▶ Problem to work on
Return the whole listing exactly as it stands.

▶ Data under study
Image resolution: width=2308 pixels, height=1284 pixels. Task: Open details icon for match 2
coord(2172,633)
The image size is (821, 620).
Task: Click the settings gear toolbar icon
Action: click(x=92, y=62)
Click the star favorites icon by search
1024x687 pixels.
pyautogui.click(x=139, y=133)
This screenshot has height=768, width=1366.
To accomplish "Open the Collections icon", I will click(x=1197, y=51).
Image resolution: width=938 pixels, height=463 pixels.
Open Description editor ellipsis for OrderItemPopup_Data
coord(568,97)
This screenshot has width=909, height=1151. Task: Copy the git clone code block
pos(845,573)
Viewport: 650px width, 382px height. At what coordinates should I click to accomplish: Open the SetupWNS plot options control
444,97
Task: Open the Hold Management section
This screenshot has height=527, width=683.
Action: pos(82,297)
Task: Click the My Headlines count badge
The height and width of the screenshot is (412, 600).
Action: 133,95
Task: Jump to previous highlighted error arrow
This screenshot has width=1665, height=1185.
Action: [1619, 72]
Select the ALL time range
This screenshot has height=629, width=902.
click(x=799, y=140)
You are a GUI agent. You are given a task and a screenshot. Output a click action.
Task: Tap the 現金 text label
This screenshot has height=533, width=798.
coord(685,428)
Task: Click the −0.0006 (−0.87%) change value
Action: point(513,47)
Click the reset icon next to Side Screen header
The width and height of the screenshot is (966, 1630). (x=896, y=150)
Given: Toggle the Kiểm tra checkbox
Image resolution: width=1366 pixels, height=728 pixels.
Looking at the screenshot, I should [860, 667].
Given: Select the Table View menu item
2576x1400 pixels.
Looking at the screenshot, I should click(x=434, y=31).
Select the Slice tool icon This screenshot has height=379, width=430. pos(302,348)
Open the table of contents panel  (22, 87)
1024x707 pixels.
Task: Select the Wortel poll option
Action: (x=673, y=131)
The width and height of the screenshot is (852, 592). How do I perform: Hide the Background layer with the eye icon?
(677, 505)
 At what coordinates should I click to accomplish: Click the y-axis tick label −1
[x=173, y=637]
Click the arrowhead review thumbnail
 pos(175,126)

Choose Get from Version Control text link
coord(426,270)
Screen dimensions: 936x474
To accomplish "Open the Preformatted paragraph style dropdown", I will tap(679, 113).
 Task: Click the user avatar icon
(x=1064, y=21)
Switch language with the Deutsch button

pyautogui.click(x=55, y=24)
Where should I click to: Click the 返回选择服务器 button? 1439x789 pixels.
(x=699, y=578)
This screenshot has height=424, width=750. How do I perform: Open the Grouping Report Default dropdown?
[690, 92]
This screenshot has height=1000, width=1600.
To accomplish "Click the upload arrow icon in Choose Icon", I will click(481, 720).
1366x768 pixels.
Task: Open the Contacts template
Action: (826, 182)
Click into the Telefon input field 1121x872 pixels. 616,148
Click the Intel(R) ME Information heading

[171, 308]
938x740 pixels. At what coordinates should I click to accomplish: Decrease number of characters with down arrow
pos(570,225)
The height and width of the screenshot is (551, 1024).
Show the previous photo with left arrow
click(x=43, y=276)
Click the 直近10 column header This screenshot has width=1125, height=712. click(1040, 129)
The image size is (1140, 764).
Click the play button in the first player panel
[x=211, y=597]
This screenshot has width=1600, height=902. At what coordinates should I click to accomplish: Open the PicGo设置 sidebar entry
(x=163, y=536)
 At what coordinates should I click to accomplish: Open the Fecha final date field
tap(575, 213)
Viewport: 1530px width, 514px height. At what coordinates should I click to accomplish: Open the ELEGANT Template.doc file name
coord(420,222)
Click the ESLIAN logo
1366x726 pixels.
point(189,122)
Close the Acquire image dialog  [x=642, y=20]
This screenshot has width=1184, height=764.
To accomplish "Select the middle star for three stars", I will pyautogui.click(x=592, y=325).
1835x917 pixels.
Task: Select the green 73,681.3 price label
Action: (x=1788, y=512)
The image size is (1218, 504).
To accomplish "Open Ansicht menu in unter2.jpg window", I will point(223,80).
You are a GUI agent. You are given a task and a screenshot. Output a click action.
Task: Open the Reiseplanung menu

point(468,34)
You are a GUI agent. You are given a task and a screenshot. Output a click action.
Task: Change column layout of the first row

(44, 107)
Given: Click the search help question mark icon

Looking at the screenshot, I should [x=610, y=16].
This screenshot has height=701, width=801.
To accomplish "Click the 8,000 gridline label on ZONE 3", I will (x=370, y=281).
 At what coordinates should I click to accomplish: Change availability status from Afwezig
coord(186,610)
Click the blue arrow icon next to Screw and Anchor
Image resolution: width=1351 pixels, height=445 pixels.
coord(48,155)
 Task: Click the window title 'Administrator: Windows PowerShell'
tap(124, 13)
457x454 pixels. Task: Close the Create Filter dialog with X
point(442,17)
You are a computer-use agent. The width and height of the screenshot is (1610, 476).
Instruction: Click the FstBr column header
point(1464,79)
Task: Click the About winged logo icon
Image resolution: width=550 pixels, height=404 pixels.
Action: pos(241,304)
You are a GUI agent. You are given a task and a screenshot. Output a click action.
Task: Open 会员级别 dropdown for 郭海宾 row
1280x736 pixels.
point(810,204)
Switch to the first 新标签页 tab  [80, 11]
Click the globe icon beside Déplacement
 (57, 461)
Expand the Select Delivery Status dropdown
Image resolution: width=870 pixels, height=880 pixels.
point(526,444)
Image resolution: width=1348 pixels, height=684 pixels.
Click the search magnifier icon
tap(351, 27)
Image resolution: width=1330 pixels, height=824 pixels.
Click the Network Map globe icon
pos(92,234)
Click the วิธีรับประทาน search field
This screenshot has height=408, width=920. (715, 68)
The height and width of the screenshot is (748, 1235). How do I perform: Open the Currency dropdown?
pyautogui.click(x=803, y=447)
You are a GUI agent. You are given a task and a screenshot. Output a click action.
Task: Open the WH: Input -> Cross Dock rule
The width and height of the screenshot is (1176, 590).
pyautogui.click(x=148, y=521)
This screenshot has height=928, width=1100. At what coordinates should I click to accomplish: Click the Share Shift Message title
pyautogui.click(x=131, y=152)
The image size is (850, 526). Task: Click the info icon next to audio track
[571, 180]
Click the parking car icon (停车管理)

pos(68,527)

▶ Output of the exercise
Image resolution: width=2308 pixels, height=1284 pixels. Task: Open details icon for match 2
coord(2172,633)
The image size is (821, 620).
Task: Click the settings gear toolbar icon
Action: click(x=92, y=62)
Click the star favorites icon by search
1024x687 pixels.
pyautogui.click(x=139, y=133)
This screenshot has height=768, width=1366.
To accomplish "Open the Collections icon", I will click(x=1197, y=51).
Image resolution: width=938 pixels, height=463 pixels.
Open Description editor ellipsis for OrderItemPopup_Data
coord(568,97)
This screenshot has width=909, height=1151. Task: Copy the git clone code block
pos(845,573)
Viewport: 650px width, 382px height. At what coordinates should I click to accomplish: Open the SetupWNS plot options control
444,97
Task: Open the Hold Management section
This screenshot has height=527, width=683.
Action: pos(82,297)
Task: Click the My Headlines count badge
The height and width of the screenshot is (412, 600).
Action: 133,95
Task: Jump to previous highlighted error arrow
This screenshot has width=1665, height=1185.
Action: [1619, 72]
Select the ALL time range
This screenshot has height=629, width=902.
click(x=799, y=140)
You are a GUI agent. You are given a task and a screenshot. Output a click action.
Task: Tap the 現金 text label
This screenshot has height=533, width=798.
coord(685,428)
Task: Click the −0.0006 (−0.87%) change value
Action: point(513,47)
Click the reset icon next to Side Screen header
The width and height of the screenshot is (966, 1630). (x=896, y=150)
Given: Toggle the Kiểm tra checkbox
Image resolution: width=1366 pixels, height=728 pixels.
Looking at the screenshot, I should [860, 667].
Given: Select the Table View menu item
2576x1400 pixels.
Looking at the screenshot, I should click(x=434, y=31).
Select the Slice tool icon This screenshot has height=379, width=430. pos(302,348)
Open the table of contents panel  (22, 87)
1024x707 pixels.
Task: Select the Wortel poll option
Action: (x=673, y=131)
The width and height of the screenshot is (852, 592). How do I perform: Hide the Background layer with the eye icon?
(677, 505)
 At what coordinates should I click to accomplish: Click the y-axis tick label −1
[x=173, y=637]
Click the arrowhead review thumbnail
 pos(175,126)

Choose Get from Version Control text link
coord(426,270)
Screen dimensions: 936x474
To accomplish "Open the Preformatted paragraph style dropdown", I will tap(679, 113).
 Task: Click the user avatar icon
(x=1064, y=21)
Switch language with the Deutsch button

pyautogui.click(x=55, y=24)
Where should I click to: Click the 返回选择服务器 button? 1439x789 pixels.
(x=699, y=578)
This screenshot has height=424, width=750. How do I perform: Open the Grouping Report Default dropdown?
[690, 92]
This screenshot has height=1000, width=1600.
To accomplish "Click the upload arrow icon in Choose Icon", I will click(481, 720).
1366x768 pixels.
Task: Open the Contacts template
Action: (826, 182)
Click into the Telefon input field 1121x872 pixels. 616,148
Click the Intel(R) ME Information heading

[171, 308]
938x740 pixels. At what coordinates should I click to accomplish: Decrease number of characters with down arrow
pos(570,225)
The height and width of the screenshot is (551, 1024).
Show the previous photo with left arrow
click(x=43, y=276)
Click the 直近10 column header This screenshot has width=1125, height=712. click(1040, 129)
The image size is (1140, 764).
Click the play button in the first player panel
[x=211, y=597]
This screenshot has width=1600, height=902. At what coordinates should I click to accomplish: Open the PicGo设置 sidebar entry
(x=163, y=536)
 At what coordinates should I click to accomplish: Open the Fecha final date field
tap(575, 213)
Viewport: 1530px width, 514px height. At what coordinates should I click to accomplish: Open the ELEGANT Template.doc file name
coord(420,222)
Click the ESLIAN logo
1366x726 pixels.
point(189,122)
Close the Acquire image dialog  [x=642, y=20]
This screenshot has width=1184, height=764.
To accomplish "Select the middle star for three stars", I will pyautogui.click(x=592, y=325).
1835x917 pixels.
Task: Select the green 73,681.3 price label
Action: (x=1788, y=512)
The image size is (1218, 504).
To accomplish "Open Ansicht menu in unter2.jpg window", I will point(223,80).
You are a GUI agent. You are given a task and a screenshot. Output a click action.
Task: Open the Reiseplanung menu

point(468,34)
You are a GUI agent. You are given a task and a screenshot. Output a click action.
Task: Change column layout of the first row

(44, 107)
Given: Click the search help question mark icon

Looking at the screenshot, I should [x=610, y=16].
This screenshot has height=701, width=801.
To accomplish "Click the 8,000 gridline label on ZONE 3", I will (x=370, y=281).
 At what coordinates should I click to accomplish: Change availability status from Afwezig
coord(186,610)
Click the blue arrow icon next to Screw and Anchor
Image resolution: width=1351 pixels, height=445 pixels.
coord(48,155)
 Task: Click the window title 'Administrator: Windows PowerShell'
tap(124, 13)
457x454 pixels. Task: Close the Create Filter dialog with X
point(442,17)
You are a computer-use agent. The width and height of the screenshot is (1610, 476).
Instruction: Click the FstBr column header
point(1464,79)
Task: Click the About winged logo icon
Image resolution: width=550 pixels, height=404 pixels.
Action: pos(241,304)
You are a GUI agent. You are given a task and a screenshot. Output a click action.
Task: Open 会员级别 dropdown for 郭海宾 row
1280x736 pixels.
point(810,204)
Switch to the first 新标签页 tab  [80, 11]
Click the globe icon beside Déplacement
 (57, 461)
Expand the Select Delivery Status dropdown
Image resolution: width=870 pixels, height=880 pixels.
point(526,444)
Image resolution: width=1348 pixels, height=684 pixels.
Click the search magnifier icon
tap(351, 27)
Image resolution: width=1330 pixels, height=824 pixels.
Click the Network Map globe icon
pos(92,234)
Click the วิธีรับประทาน search field
This screenshot has height=408, width=920. (715, 68)
The height and width of the screenshot is (748, 1235). How do I perform: Open the Currency dropdown?
pyautogui.click(x=803, y=447)
You are a GUI agent. You are given a task and a screenshot. Output a click action.
Task: Open the WH: Input -> Cross Dock rule
The width and height of the screenshot is (1176, 590).
pyautogui.click(x=148, y=521)
This screenshot has height=928, width=1100. At what coordinates should I click to accomplish: Click the Share Shift Message title
pyautogui.click(x=131, y=152)
The image size is (850, 526). Task: Click the info icon next to audio track
[571, 180]
Click the parking car icon (停车管理)

pos(68,527)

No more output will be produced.